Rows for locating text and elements
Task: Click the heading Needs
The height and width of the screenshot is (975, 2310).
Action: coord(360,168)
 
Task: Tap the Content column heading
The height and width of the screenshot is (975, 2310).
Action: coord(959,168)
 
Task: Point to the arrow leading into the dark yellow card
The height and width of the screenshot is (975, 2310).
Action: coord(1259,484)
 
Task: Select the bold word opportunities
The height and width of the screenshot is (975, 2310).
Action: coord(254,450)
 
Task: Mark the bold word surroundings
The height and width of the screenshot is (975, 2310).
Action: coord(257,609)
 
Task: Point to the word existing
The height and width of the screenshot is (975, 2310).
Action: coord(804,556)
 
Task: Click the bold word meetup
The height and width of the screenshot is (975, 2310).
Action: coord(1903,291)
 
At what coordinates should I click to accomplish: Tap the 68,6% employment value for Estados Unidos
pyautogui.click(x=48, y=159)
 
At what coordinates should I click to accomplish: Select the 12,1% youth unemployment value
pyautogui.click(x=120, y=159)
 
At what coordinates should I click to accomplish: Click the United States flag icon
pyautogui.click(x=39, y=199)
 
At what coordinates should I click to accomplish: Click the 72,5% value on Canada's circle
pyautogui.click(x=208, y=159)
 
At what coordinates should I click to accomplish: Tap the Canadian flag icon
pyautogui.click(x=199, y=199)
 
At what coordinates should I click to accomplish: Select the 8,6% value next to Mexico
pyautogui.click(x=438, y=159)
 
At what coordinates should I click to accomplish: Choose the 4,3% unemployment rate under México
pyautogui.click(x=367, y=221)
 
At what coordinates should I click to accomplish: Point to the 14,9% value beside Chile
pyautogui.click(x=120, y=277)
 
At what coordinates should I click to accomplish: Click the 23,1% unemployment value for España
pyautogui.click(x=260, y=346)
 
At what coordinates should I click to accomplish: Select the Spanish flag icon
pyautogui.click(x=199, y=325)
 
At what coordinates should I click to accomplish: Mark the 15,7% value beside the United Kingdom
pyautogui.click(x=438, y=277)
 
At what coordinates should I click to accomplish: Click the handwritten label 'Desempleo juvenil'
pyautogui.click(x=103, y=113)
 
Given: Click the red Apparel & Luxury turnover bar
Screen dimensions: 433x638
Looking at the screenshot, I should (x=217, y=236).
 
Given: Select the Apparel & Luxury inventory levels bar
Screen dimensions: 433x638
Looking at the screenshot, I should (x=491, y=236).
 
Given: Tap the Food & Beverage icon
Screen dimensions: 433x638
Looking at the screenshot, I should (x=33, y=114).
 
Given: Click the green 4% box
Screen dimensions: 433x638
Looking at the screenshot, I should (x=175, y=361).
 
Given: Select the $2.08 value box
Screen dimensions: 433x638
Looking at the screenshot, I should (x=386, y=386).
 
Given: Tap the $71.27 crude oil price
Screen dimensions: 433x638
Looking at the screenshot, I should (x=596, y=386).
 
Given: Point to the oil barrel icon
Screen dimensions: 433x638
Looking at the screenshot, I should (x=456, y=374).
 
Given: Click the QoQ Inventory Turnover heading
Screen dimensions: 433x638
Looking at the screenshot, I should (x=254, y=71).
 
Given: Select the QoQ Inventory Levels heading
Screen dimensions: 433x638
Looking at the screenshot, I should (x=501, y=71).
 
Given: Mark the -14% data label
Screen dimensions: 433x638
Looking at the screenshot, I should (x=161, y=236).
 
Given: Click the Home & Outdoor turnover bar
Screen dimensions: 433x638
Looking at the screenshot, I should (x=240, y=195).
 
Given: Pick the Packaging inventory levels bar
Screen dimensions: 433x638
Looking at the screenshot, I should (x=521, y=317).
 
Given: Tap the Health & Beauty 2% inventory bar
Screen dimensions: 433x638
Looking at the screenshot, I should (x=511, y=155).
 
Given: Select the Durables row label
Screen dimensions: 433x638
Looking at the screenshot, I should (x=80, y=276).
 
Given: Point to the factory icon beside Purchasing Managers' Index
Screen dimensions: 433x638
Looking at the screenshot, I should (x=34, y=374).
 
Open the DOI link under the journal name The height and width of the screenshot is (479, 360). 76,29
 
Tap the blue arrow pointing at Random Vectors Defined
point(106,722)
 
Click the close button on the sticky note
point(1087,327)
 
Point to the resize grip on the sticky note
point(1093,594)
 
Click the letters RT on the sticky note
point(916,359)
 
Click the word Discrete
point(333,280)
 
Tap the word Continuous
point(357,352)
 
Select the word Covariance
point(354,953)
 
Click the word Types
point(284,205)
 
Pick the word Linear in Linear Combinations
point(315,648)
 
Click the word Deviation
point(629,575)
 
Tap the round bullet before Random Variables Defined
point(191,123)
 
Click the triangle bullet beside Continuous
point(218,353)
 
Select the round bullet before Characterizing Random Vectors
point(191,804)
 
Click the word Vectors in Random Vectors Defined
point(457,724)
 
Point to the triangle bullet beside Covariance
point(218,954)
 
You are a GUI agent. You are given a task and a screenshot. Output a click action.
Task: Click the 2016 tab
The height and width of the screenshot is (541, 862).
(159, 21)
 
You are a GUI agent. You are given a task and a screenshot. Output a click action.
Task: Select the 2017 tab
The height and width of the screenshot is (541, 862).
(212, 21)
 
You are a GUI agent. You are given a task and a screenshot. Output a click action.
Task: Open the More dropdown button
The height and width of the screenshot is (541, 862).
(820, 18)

### What you have to do
Can you edit all of the rows above so that "height and width" becomes "size" each time it occurs, with everything else left unchanged?

### Problem solution
Task: Click the heading Needs
The size of the screenshot is (975, 2310).
Action: coord(360,168)
 
Task: Tap the Content column heading
The size of the screenshot is (975, 2310).
Action: coord(959,168)
 
Task: Point to the arrow leading into the dark yellow card
The size of the screenshot is (975, 2310).
Action: coord(1259,484)
 
Task: Select the bold word opportunities
The size of the screenshot is (975, 2310).
Action: coord(254,450)
 
Task: Mark the bold word surroundings
The size of the screenshot is (975, 2310).
Action: coord(257,609)
 
Task: Point to the word existing
The size of the screenshot is (975, 2310).
Action: coord(804,556)
 
Task: Click the bold word meetup
The size of the screenshot is (975, 2310).
Action: coord(1903,291)
 
At what coordinates should I click to accomplish: Tap the 68,6% employment value for Estados Unidos
pyautogui.click(x=48, y=159)
 
At what coordinates should I click to accomplish: Select the 12,1% youth unemployment value
pyautogui.click(x=120, y=159)
 
At what coordinates should I click to accomplish: Click the United States flag icon
pyautogui.click(x=39, y=199)
 
At what coordinates should I click to accomplish: Click the 72,5% value on Canada's circle
pyautogui.click(x=208, y=159)
 
At what coordinates should I click to accomplish: Tap the Canadian flag icon
pyautogui.click(x=199, y=199)
 
At what coordinates should I click to accomplish: Select the 8,6% value next to Mexico
pyautogui.click(x=438, y=159)
 
At what coordinates should I click to accomplish: Choose the 4,3% unemployment rate under México
pyautogui.click(x=367, y=221)
 
At what coordinates should I click to accomplish: Point to the 14,9% value beside Chile
pyautogui.click(x=120, y=277)
 
At what coordinates should I click to accomplish: Click the 23,1% unemployment value for España
pyautogui.click(x=260, y=346)
 
At what coordinates should I click to accomplish: Select the Spanish flag icon
pyautogui.click(x=199, y=325)
 
At what coordinates should I click to accomplish: Mark the 15,7% value beside the United Kingdom
pyautogui.click(x=438, y=277)
 
At what coordinates should I click to accomplish: Click the handwritten label 'Desempleo juvenil'
pyautogui.click(x=103, y=113)
 
Given: Click the red Apparel & Luxury turnover bar
Screen dimensions: 433x638
Looking at the screenshot, I should (x=217, y=236).
 
Given: Select the Apparel & Luxury inventory levels bar
Screen dimensions: 433x638
Looking at the screenshot, I should (x=491, y=236).
 
Given: Tap the Food & Beverage icon
Screen dimensions: 433x638
Looking at the screenshot, I should (x=33, y=114).
 
Given: Click the green 4% box
Screen dimensions: 433x638
Looking at the screenshot, I should (x=175, y=361).
 
Given: Select the $2.08 value box
Screen dimensions: 433x638
Looking at the screenshot, I should (x=386, y=386).
 
Given: Tap the $71.27 crude oil price
Screen dimensions: 433x638
Looking at the screenshot, I should (x=596, y=386).
 
Given: Point to the oil barrel icon
Screen dimensions: 433x638
Looking at the screenshot, I should (x=456, y=374).
 
Given: Click the QoQ Inventory Turnover heading
Screen dimensions: 433x638
Looking at the screenshot, I should (x=254, y=71).
 
Given: Select the QoQ Inventory Levels heading
Screen dimensions: 433x638
Looking at the screenshot, I should (x=501, y=71).
 
Given: Mark the -14% data label
Screen dimensions: 433x638
Looking at the screenshot, I should (x=161, y=236).
 
Given: Click the Home & Outdoor turnover bar
Screen dimensions: 433x638
Looking at the screenshot, I should (x=240, y=195).
 
Given: Pick the Packaging inventory levels bar
Screen dimensions: 433x638
Looking at the screenshot, I should (x=521, y=317).
 
Given: Tap the Health & Beauty 2% inventory bar
Screen dimensions: 433x638
Looking at the screenshot, I should (x=511, y=155).
 
Given: Select the Durables row label
Screen dimensions: 433x638
Looking at the screenshot, I should (x=80, y=276).
 
Given: Point to the factory icon beside Purchasing Managers' Index
Screen dimensions: 433x638
Looking at the screenshot, I should (x=34, y=374).
 
Open the DOI link under the journal name The size of the screenshot is (479, 360). 76,29
 
Tap the blue arrow pointing at Random Vectors Defined
point(106,722)
 
Click the close button on the sticky note
point(1087,327)
 
Point to the resize grip on the sticky note
point(1093,594)
 
Click the letters RT on the sticky note
point(916,359)
 
Click the word Discrete
point(333,280)
 
Tap the word Continuous
point(357,352)
 
Select the word Covariance
point(354,953)
 
Click the word Types
point(284,205)
 
Pick the word Linear in Linear Combinations
point(315,648)
 
Click the word Deviation
point(629,575)
 
Tap the round bullet before Random Variables Defined
point(191,123)
 
Click the triangle bullet beside Continuous
point(218,353)
 
Select the round bullet before Characterizing Random Vectors
point(191,804)
 
Click the word Vectors in Random Vectors Defined
point(457,724)
 
Point to the triangle bullet beside Covariance
point(218,954)
 
You are a GUI agent. You are given a task and a screenshot. Output a click action.
Task: Click the 2016 tab
The size of the screenshot is (541, 862).
(159, 21)
 
You are a GUI agent. You are given a task and a screenshot. Output a click action.
Task: Select the 2017 tab
The size of the screenshot is (541, 862).
(212, 21)
 
You are a GUI agent. You are given a task and a screenshot. Output a click action.
Task: Open the More dropdown button
The size of the screenshot is (541, 862).
(820, 18)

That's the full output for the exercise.